Work required |
Quote exactly and only this range of lines in the data below: the line that holds "All Free (241, 144)" to the line that holds "Webfont Generator (630, 1057)", both included.

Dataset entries
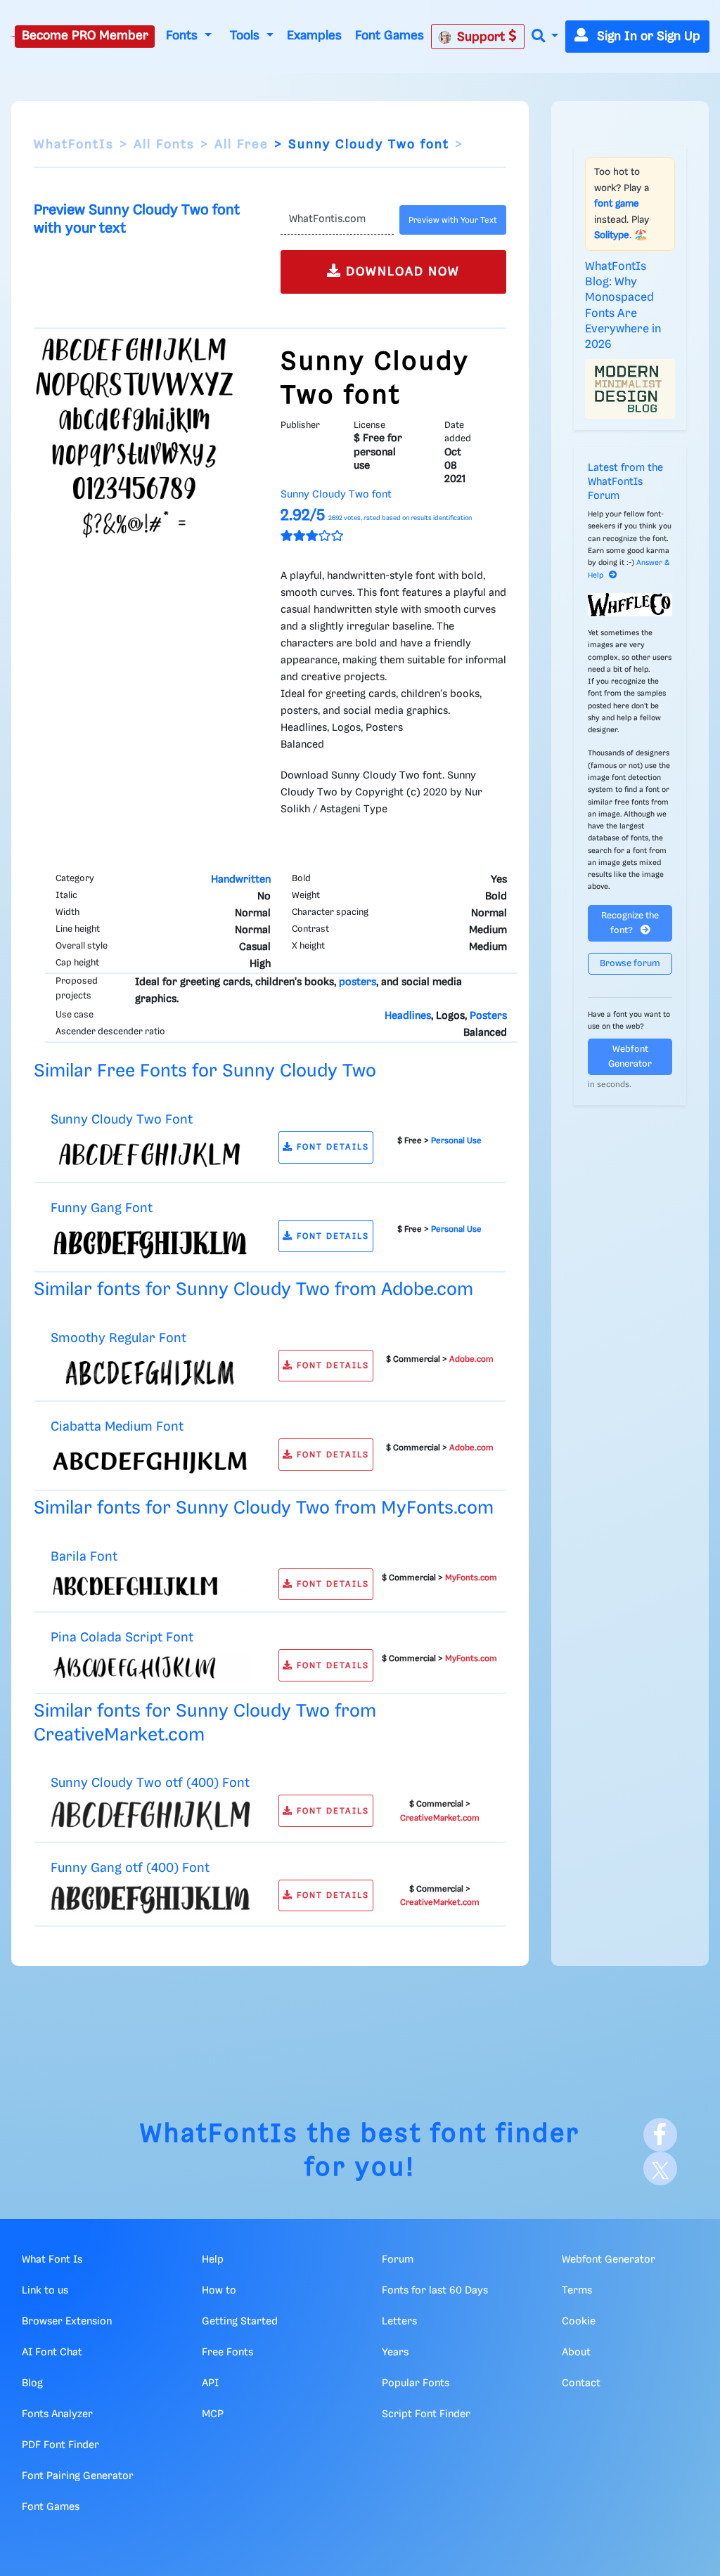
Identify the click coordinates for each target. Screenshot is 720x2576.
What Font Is (52, 2259)
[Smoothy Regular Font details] (150, 1372)
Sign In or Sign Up (646, 36)
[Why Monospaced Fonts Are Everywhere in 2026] (630, 389)
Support (482, 37)
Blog (32, 2383)
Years (395, 2352)
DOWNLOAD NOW (401, 272)
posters (357, 982)
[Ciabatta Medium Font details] (150, 1461)
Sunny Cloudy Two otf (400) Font (150, 1783)
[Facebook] (660, 2135)
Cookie (579, 2321)
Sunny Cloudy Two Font (122, 1119)
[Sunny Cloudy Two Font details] (150, 1153)
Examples (314, 36)
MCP (213, 2414)
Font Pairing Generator (78, 2476)
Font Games (389, 36)
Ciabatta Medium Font (117, 1426)
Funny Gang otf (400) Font (130, 1868)
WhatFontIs (74, 144)
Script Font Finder (426, 2414)
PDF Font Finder (60, 2445)
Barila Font (84, 1556)
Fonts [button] (183, 36)
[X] (660, 2168)
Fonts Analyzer (57, 2414)
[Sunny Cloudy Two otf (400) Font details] (150, 1815)
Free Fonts (227, 2352)
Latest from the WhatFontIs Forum (625, 482)
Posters (488, 1016)
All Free (241, 144)
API (210, 2383)
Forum (397, 2259)
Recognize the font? (630, 923)
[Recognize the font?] (630, 604)
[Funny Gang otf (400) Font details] (150, 1899)
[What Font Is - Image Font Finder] (13, 36)
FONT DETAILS (331, 1147)
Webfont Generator (630, 1057)
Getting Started (240, 2321)
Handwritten (241, 879)
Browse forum (630, 963)
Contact (581, 2383)
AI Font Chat (52, 2352)
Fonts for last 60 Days (435, 2290)
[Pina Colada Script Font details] (150, 1668)
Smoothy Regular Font (118, 1338)
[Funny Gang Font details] (150, 1243)
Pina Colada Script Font (122, 1637)
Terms (577, 2290)
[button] (545, 37)
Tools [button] (246, 36)
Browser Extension (67, 2321)
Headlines (408, 1016)
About (576, 2352)
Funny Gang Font (102, 1208)
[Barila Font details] (150, 1586)
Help (213, 2259)
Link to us (45, 2290)
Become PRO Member (85, 36)
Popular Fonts (415, 2383)
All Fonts (164, 144)
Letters (399, 2321)
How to (219, 2290)
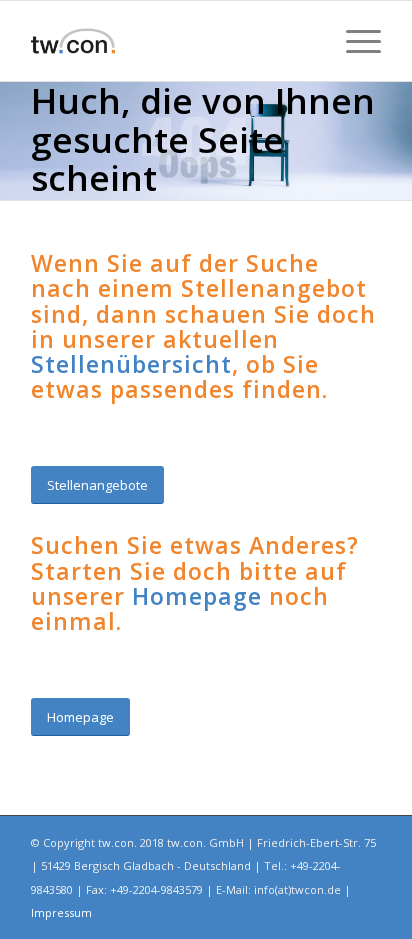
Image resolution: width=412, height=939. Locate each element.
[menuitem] (353, 41)
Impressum (61, 912)
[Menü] (353, 41)
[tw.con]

Response to this task |
All Free (241, 144)
API (210, 2383)
Forum (397, 2259)
Recognize the font? (630, 923)
[Recognize the font?] (630, 604)
[Funny Gang otf (400) Font details] (150, 1899)
[What Font Is - Image Font Finder] (13, 36)
FONT DETAILS (331, 1147)
Webfont Generator (630, 1057)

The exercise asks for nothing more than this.